Since 2000, Petitto's cognitive neuroscience/educational neuroscience research program has continued. Petitto and her laboratory team are known for discovering that young bilingual children are not harmed, delayed, or confused by early dual language exposure. These children not only achieve their language milestones (in each language) on the same timetable as monolinguals, they demonstrate the same semantic and conceptual development as monolinguals, with societal implications that early-life (rather than later) bilingual and multilingual language exposure is optimal for language and reading success. Petitto and her team have also identified the mechanisms that make possible the human infant's early capacity to phonetically discriminate (segment and categorize) the constantly varying linguistic stream around them, and they have articulated the developmental conditions required for this capacity to grow most vibrantly in all children.
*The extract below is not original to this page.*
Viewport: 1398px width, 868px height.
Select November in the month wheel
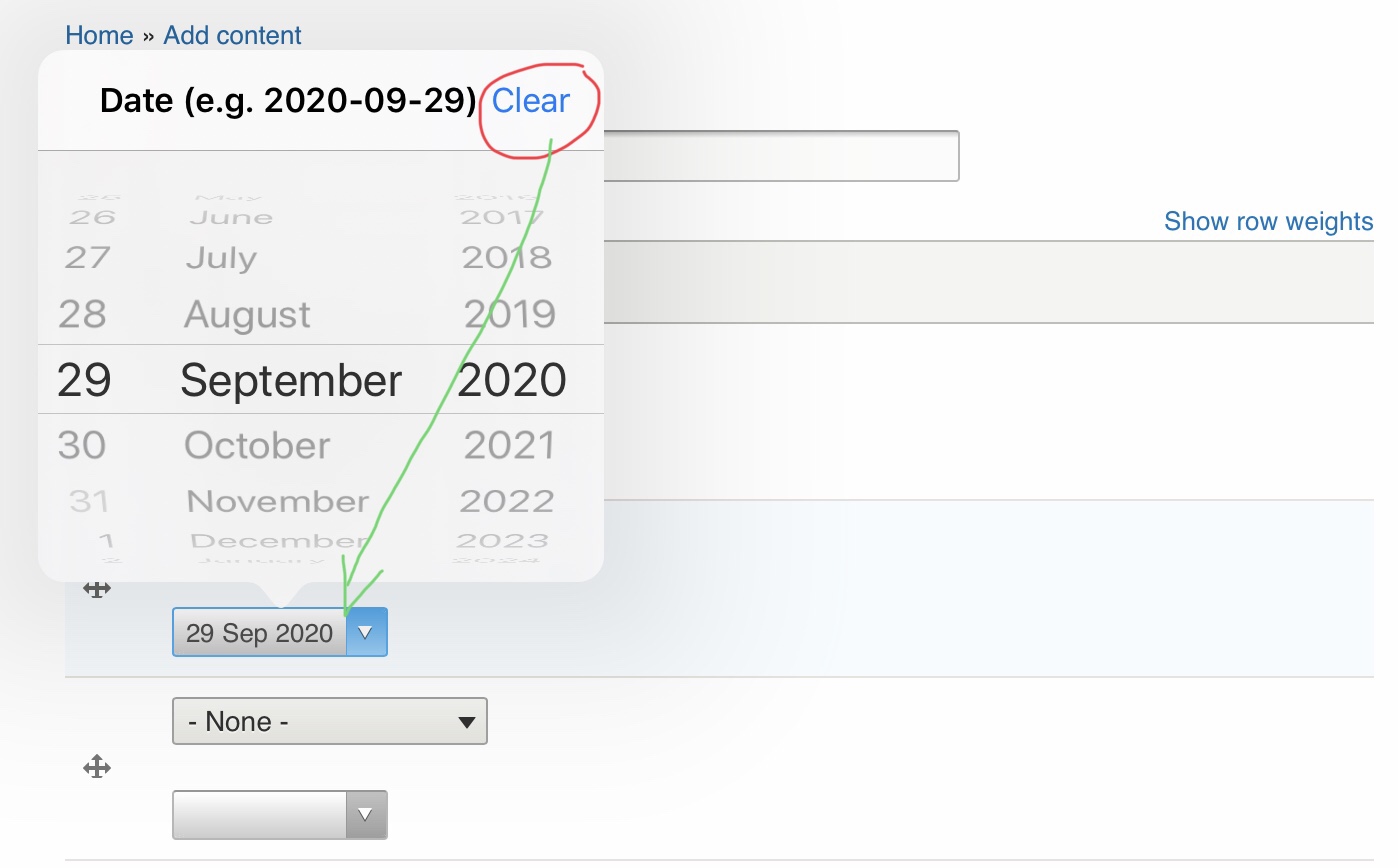[278, 500]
Petitto and team have identified fundamental processes that underlie human reading and spelling in all language users and found evidence for select reading advantages in young bilingual children as compared to matched monolingual peers, termed the "bilingual reading advantage". They have further discovered surprising ways in which bilingual schooling can ameliorate the deleterious effects of low SES. They are also among the first group of researchers to compare directly adult bilingual and monolingual brains and what happens when the adult brain learns two artificial languages as a second language. She has conducted studies of how extensive training (expertise) in one domain of knowledge impacts or "transfers" to other domains of knowledge (and the extent of this transfer). Since 2014, Petitto (PI) and her team conduct behavioral, brain, and Artificial Intelligence (Robot, Avatar, Thermal Infrared Imaging) studies specifically to advance understanding of the human learning capacity across the lifespan, and especially the optimal conditions for language learning in young deaf and hearing children acquiring signed and spoken languages.

==Research awards==
Petitto is the recipient of over twenty international prizes and awards including,

- The Sin Wai-Kin Distinguished Visiting Professorship in the Humanities, University of Hong Kong (to facilitate the creation of an Educational Neuroscience Laboratory and studies), 2014–2016.
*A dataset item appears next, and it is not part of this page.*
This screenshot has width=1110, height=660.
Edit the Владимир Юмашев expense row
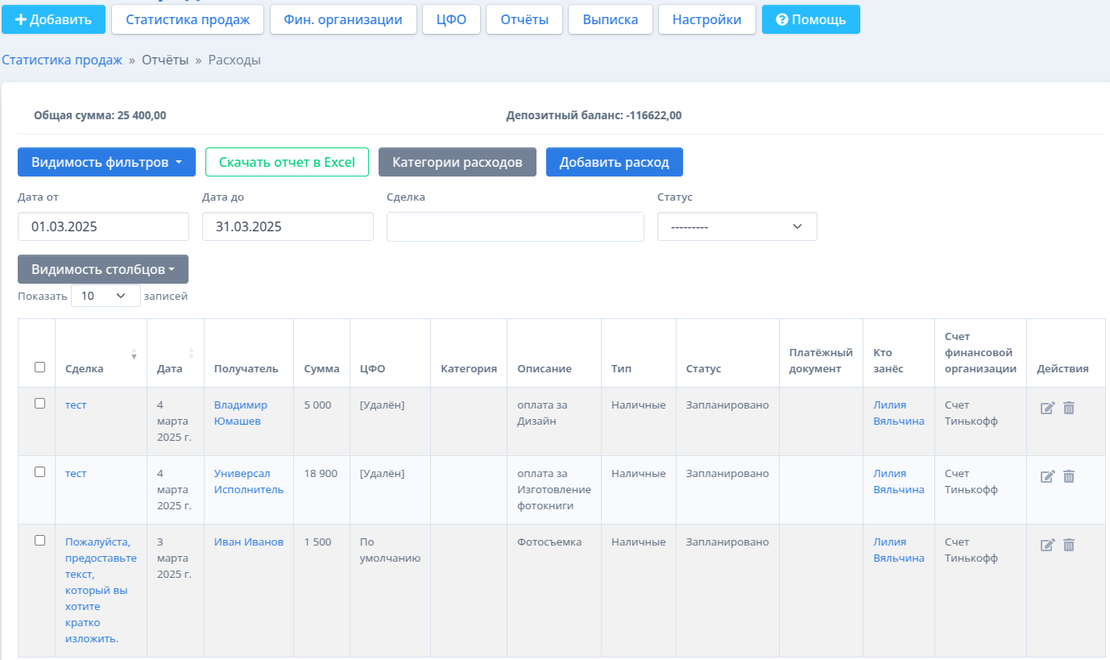[x=1047, y=408]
- The 14th Dalai Lama: Invited presentation before, and dialogue with the 14th Dalai Lama about the neuroscience of how experience can impact brain structures and functions, October 2010.
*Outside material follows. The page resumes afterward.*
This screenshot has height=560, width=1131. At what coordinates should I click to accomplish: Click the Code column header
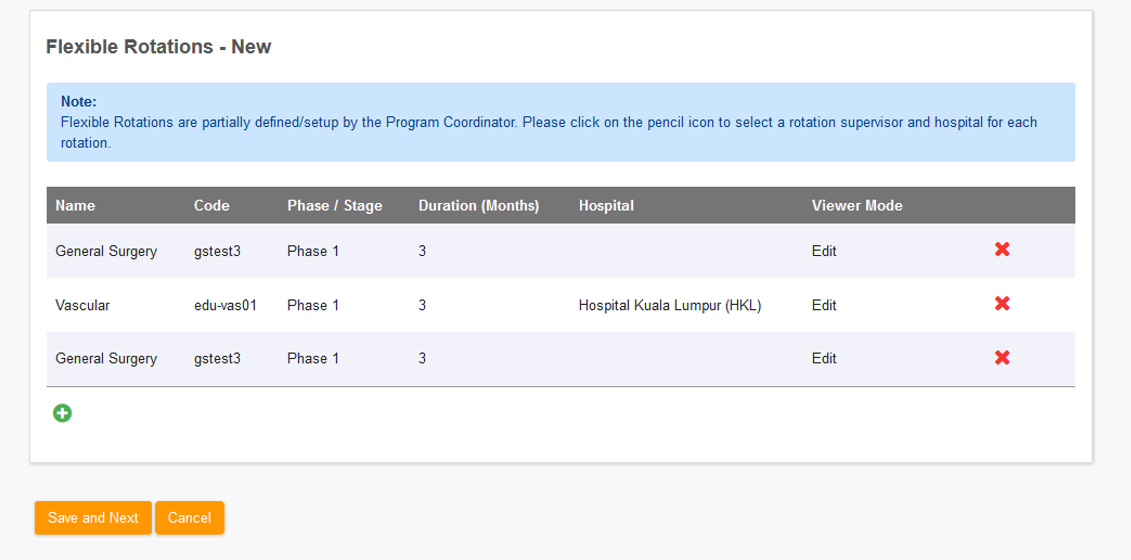(212, 206)
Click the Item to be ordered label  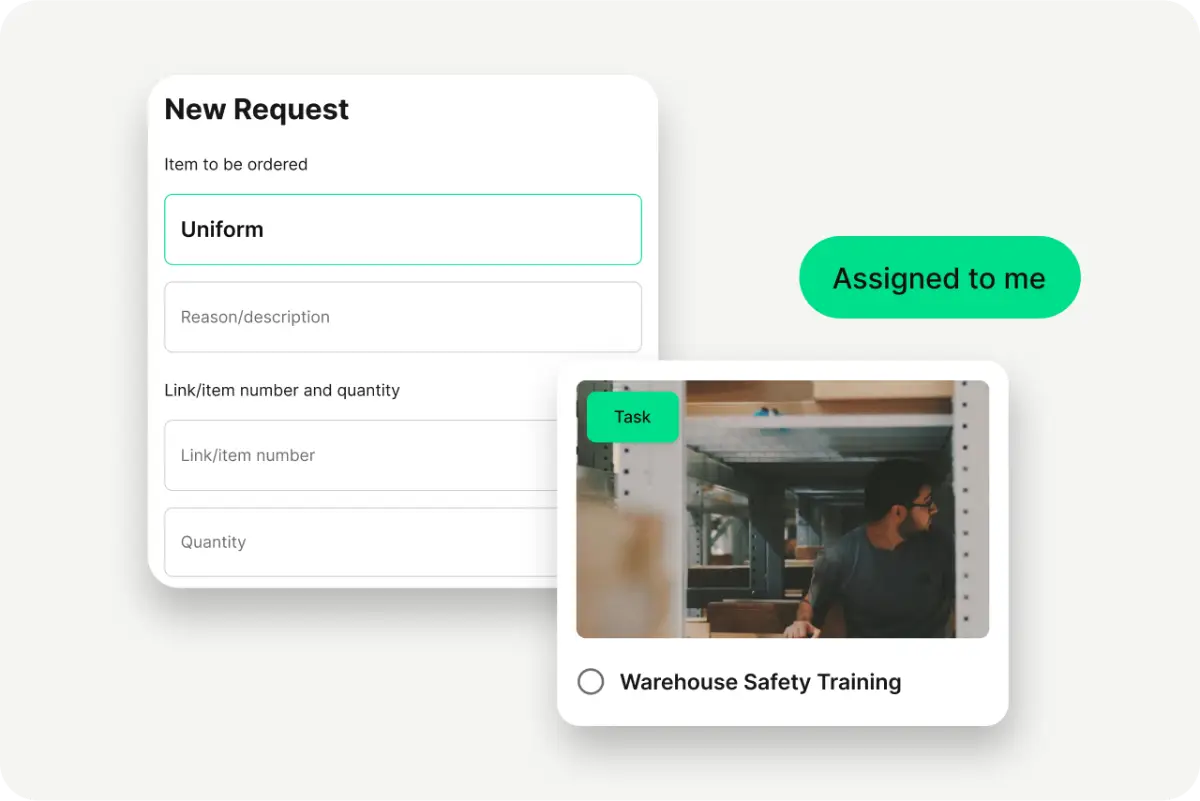[x=236, y=164]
- Fellow of the American Association for the Advancement of Science (AAAS). Elected October 2008. Presented at the Fellow Forum, Chicago, 14 February 2009.
- Fellow of the Association for Psychological Science (APS), December 2008.
- The Justine and Yves Sergent International Prize in Cognitive Neuroscience, Université de Montréal Honorary Diploma, Faculty of Medicine, Quebec, Canada, 2004.
- Pope John Paul II: Invited presentation and expert panel member representing the newly created discipline "Educational Neuroscience" (Mind, Brain and Education) at the 400th Anniversary Celebration of Galileo Galilei's Birthday at the Pontifical Scientific Academy with an audience before Pope John Paul II, Vatican City, Italy, November 2003.
- Guggenheim Award (for her "unusually distinguished achievements in the past and exceptional promise for future accomplishment" in the discipline of Neuroscience), conferred Spring, 1998.
- Visiting Resident Scholar, Departments of Nuclear Medicine & Cognitive Science, at the Università & Ospedale Istituto San Raffaele, in Milan, Italy, 1998–1999.
- Fellow at the Center for Advanced Study in the Behavioral Sciences, Stanford University, Stanford, California, 1991–1992.
- Visiting Resident Scholar, Department of Experimental Psychology, University of Cambridge, and the Medical Research Council (Speech and Language Group), in Cambridge, England, in conjunction with the Medical Research Council (Cognitive Development Unit), in London, England, 1987–1988.
- American Psychological Association Boyd R. McCandless "Young Scientist Award" (for "outstanding early career contributions to, and achievements in Developmental Psychology"), conferred at the APA Convention, Atlanta, GA, 1988.
- American Psychological Association "Young Psychologist Award", conferred at the 24th International Congress of Psychology, Sydney, Australia, 1988.